The commission recommended that Kelly Roy and the town seek conciliation – an agreement that satisfies the concerns of both sides.

Without comment, it supported an investigator’s finding that Roy was retaliated and discriminated against after she reported her concerns to her supervisor in early 2012.

Roy, who was the office manager for the Public Works Department, filed a complaint with the state on May 30, 2012, saying the retaliation came after she raised concerns about financial activities that she believed were unlawful.

Roy voluntarily left her position with the town earlier this year. Town officials denied all of her claims.

Roy could not be reached for comment Monday. Interim Town Manager Robert Peabody would not comment because he had not yet reviewed the commission’s ruling.


Roy began working for the Public Works Department in February 2010.

She was asked in July 2011 to take on additional duties in the Finance Department that included processing accounts payable and payroll. She got a pay raise when she took on those duties.

Roy wrote a letter to her supervisor in the Public Works Department on Feb. 29, 2012, saying she had “grave concerns” about financial irregularities in the Finance Department. She also resigned her from duties in the Finance Department.

“She decided she needed to protect herself and the town by removing herself from the situation,” her attorney, Alexander Spadinger, told the commission.

In her memo, Roy said the town’s purchasing policies were being violated, child support payments were not being applied properly through payroll, bills were not being paid on time, the town’s contributions to retirement funds were not being made, and Form 1099 tax statements were not being issued properly.
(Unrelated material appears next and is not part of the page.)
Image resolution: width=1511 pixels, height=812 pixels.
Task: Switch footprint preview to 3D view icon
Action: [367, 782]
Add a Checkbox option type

Roy told Michele Dion, an investigator for the Human Rights Commission, that she was subjected to “discriminatory actions and threats” after writing her memo.
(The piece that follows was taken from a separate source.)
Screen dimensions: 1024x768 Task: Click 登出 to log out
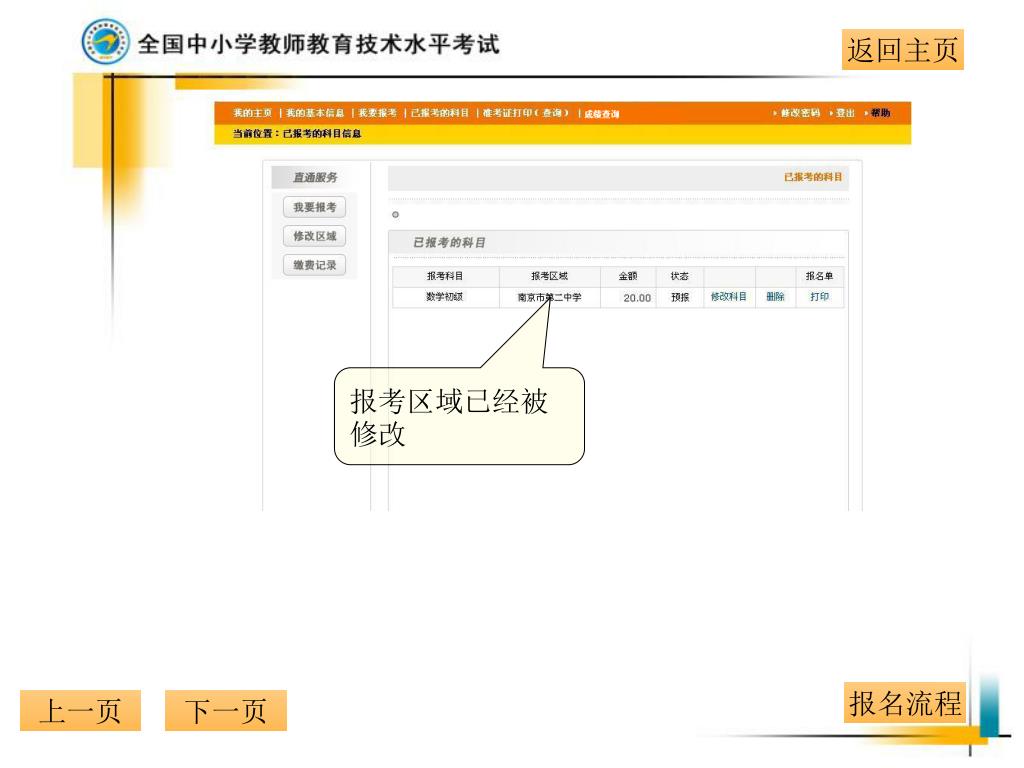pos(843,113)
Roy told Dion that she was threatened with firing or reduced work hours, and was required to use a time clock when others in her department were not.

Glenn Israel, an attorney for the town, said there was no evidence to support a whistleblower claim. He said it was a situation in which an employee was having trouble with her boss and decided “the best defense is a good offense.”

Israel said the finance director had written a memo to then-Town Manager Mark Pearson two days before Roy sent her memo, outlining many of the same concerns that Roy expressed in her letter.

“These issues were not a secret. Everyone in town knew about these issues,” Israel said.

The town did not take any adverse action against Roy after she made her claim, Israel said. Pearson — who was fired by the Town Council in March — met with Roy to address her concerns, he said.

The financial irregularities that Roy reported were outlined in a preliminary audit report given to town councilors late last year. Bruce Nadeau, a senior accountant for RHR Smith & Co., which did the audit, told the council in December that the town had “significant issues” that had existed for some time and were being addressed by Pearson.


The Town Council is expected to receive a report on the audit Tuesday night.

Dion, the investigator, said she found Roy “very credible” when Roy claimed she did not know about the finance director’s memo.

“I think it was a small town having some large problems,” Dion said.

Financial issues have been part of the ongoing political tension that led to Pearson’s firing and the potential recall of all seven councilors in an election on June 11.

Pearson, who worked for the town for about a year, publicly pushed for more financial oversight, though some councilors said he was part of the problem.

Councilors also said they were concerned about a complaint filed against Pearson by a town employee, but did not specify whether it was Roy and her complaint to the Human Rights Commission.